* WHAT YOU SHOULD DO: In the entries that follow, count each line containing "computer" and state the total, nothing more.

* Screenshot grounding data:
=-=-=

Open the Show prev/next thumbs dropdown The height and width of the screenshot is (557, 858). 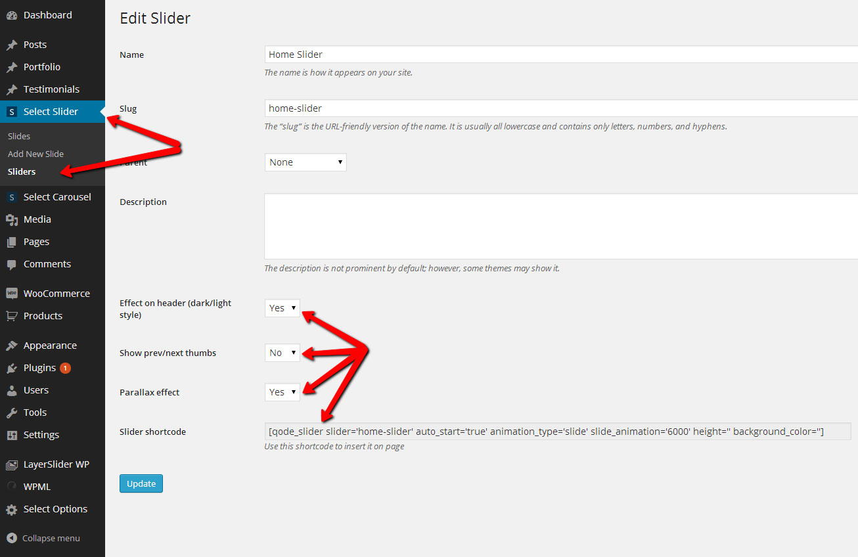(x=282, y=353)
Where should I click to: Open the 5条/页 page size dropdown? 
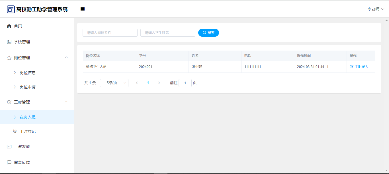(114, 83)
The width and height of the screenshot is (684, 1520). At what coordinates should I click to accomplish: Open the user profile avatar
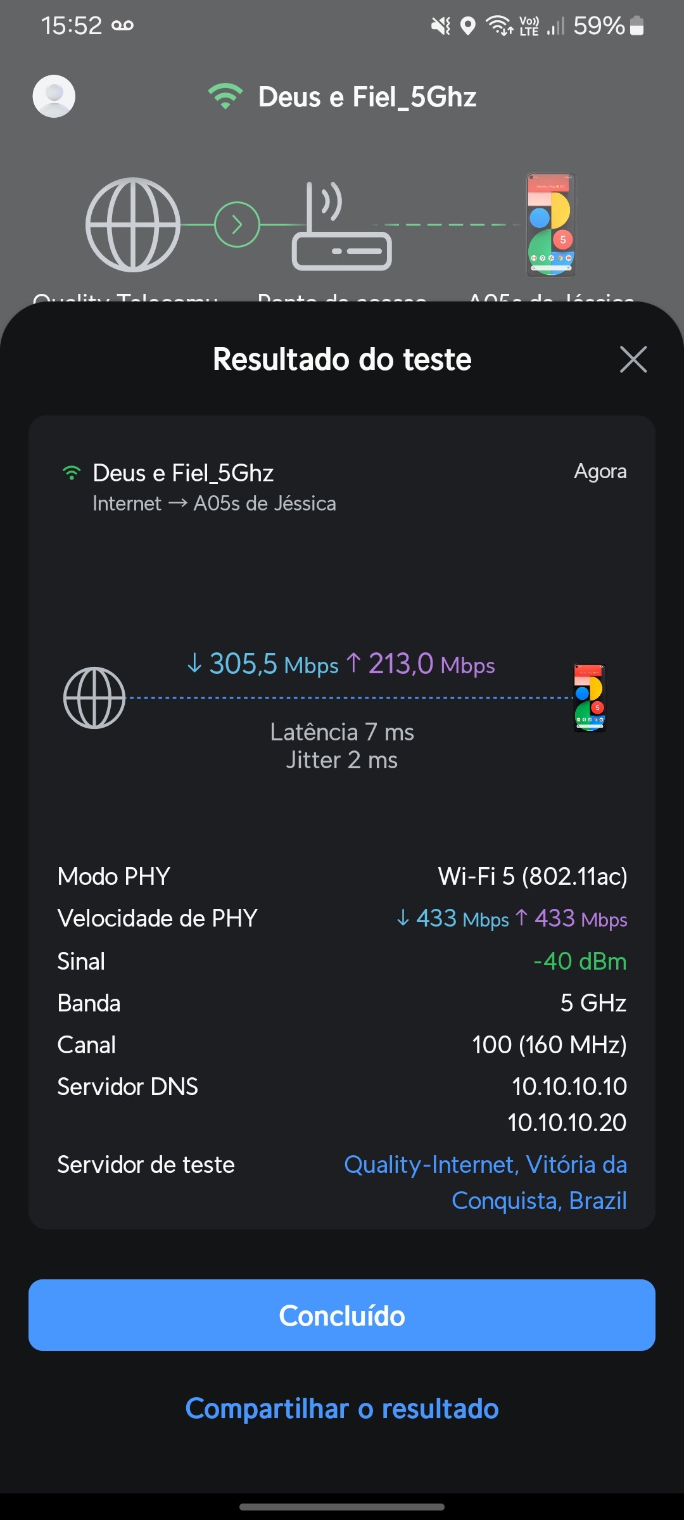[54, 96]

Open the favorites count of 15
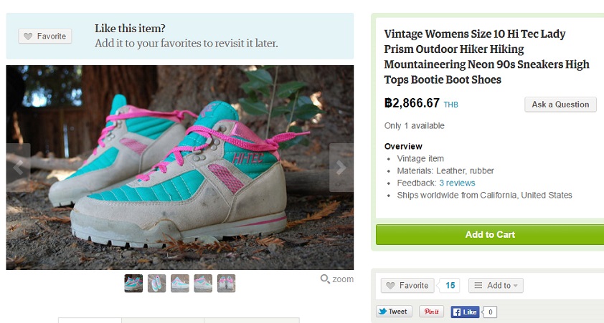point(450,286)
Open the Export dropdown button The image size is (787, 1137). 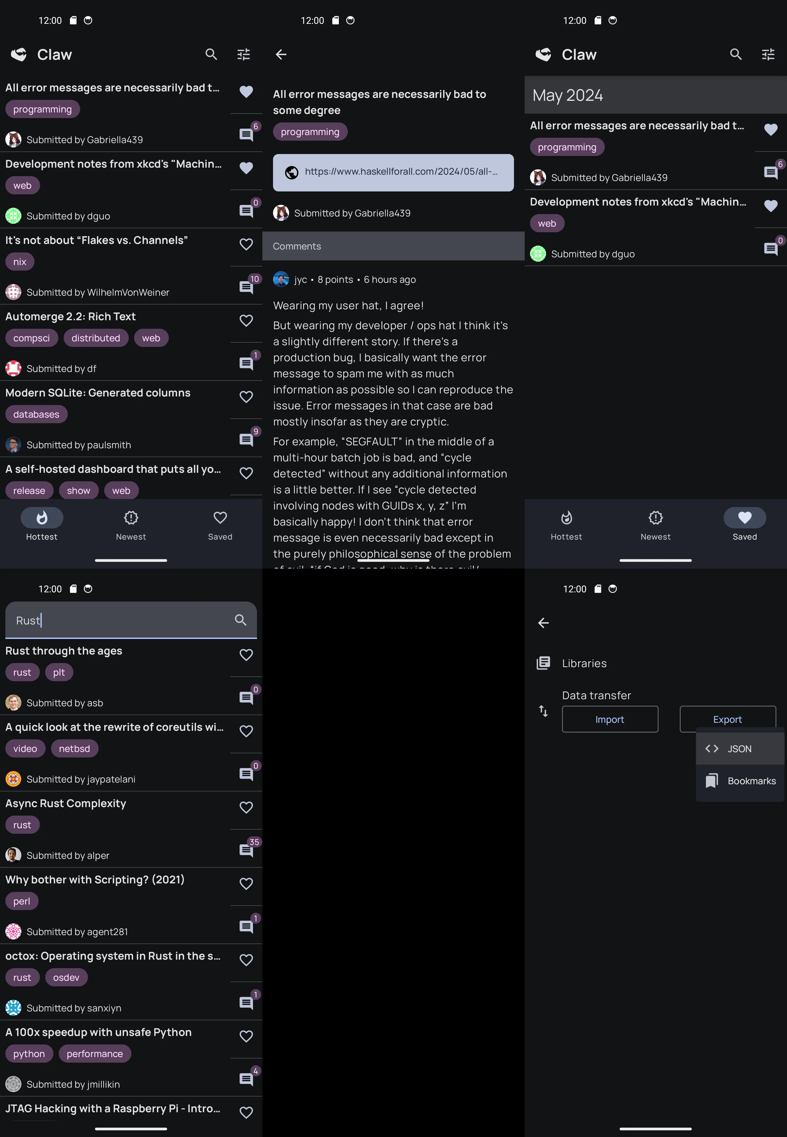(728, 719)
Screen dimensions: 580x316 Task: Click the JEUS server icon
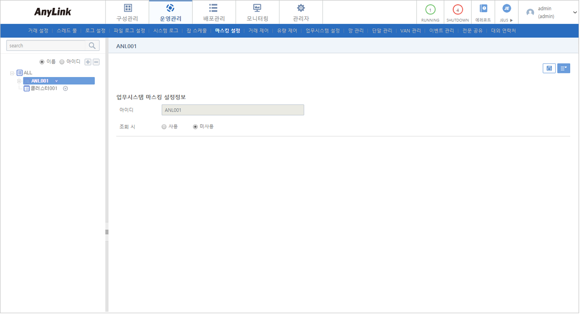(506, 8)
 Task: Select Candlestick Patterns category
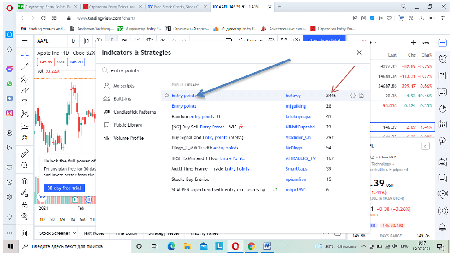pyautogui.click(x=135, y=112)
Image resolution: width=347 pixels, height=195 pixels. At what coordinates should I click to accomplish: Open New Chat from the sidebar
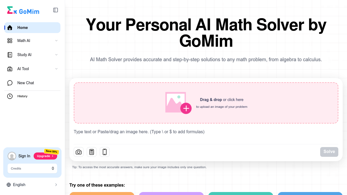(25, 83)
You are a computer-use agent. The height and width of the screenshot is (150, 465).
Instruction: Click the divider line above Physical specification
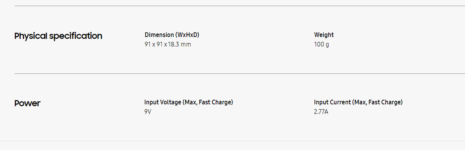click(x=240, y=6)
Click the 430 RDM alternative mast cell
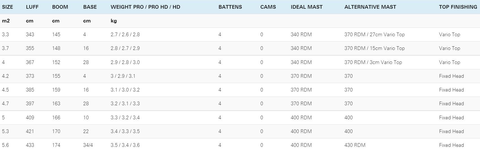The height and width of the screenshot is (153, 480). [x=355, y=145]
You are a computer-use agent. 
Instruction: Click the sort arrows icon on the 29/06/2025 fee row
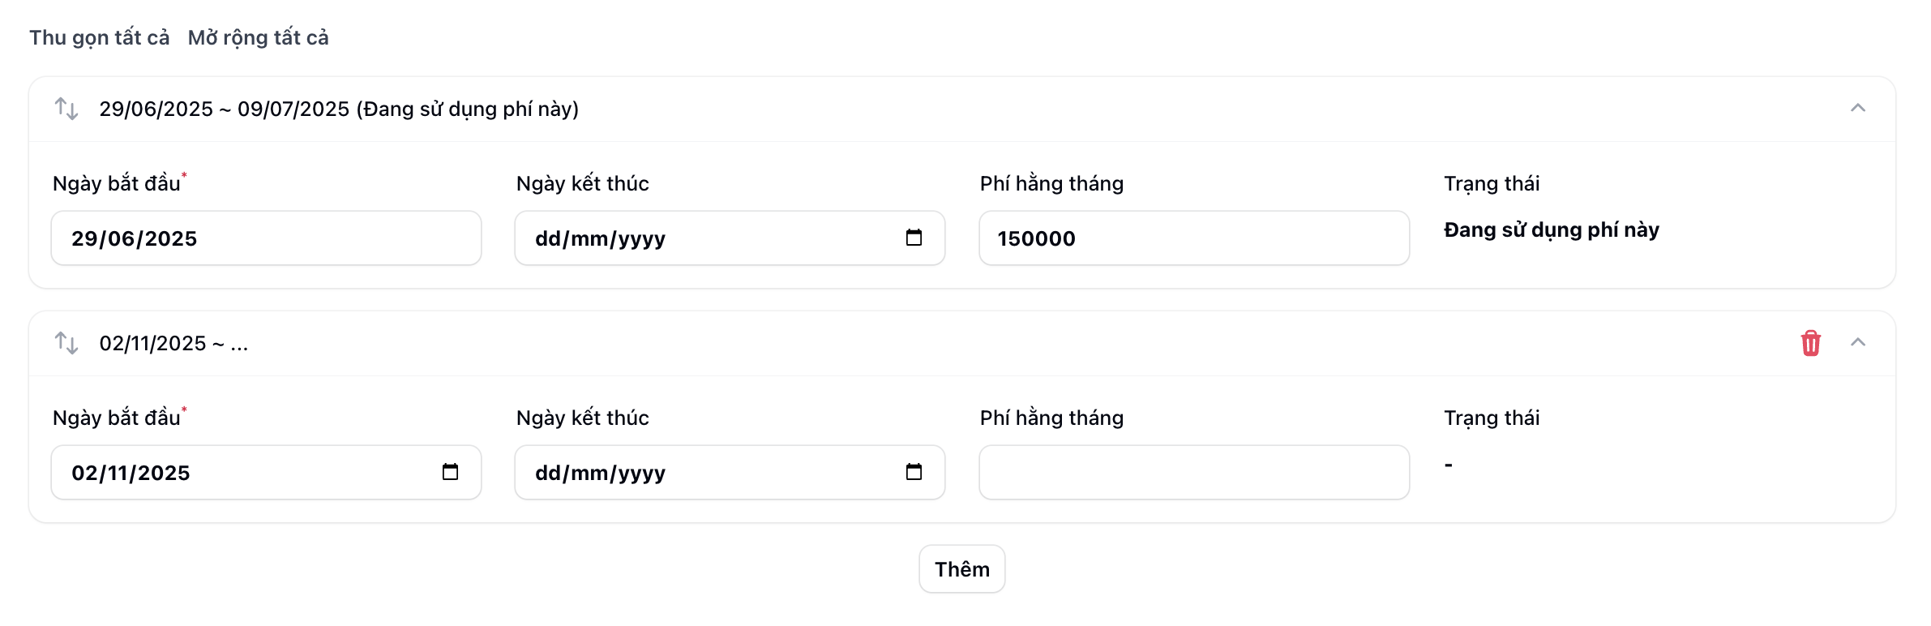(66, 109)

=-=-=

* OUTPUT BELOW: 2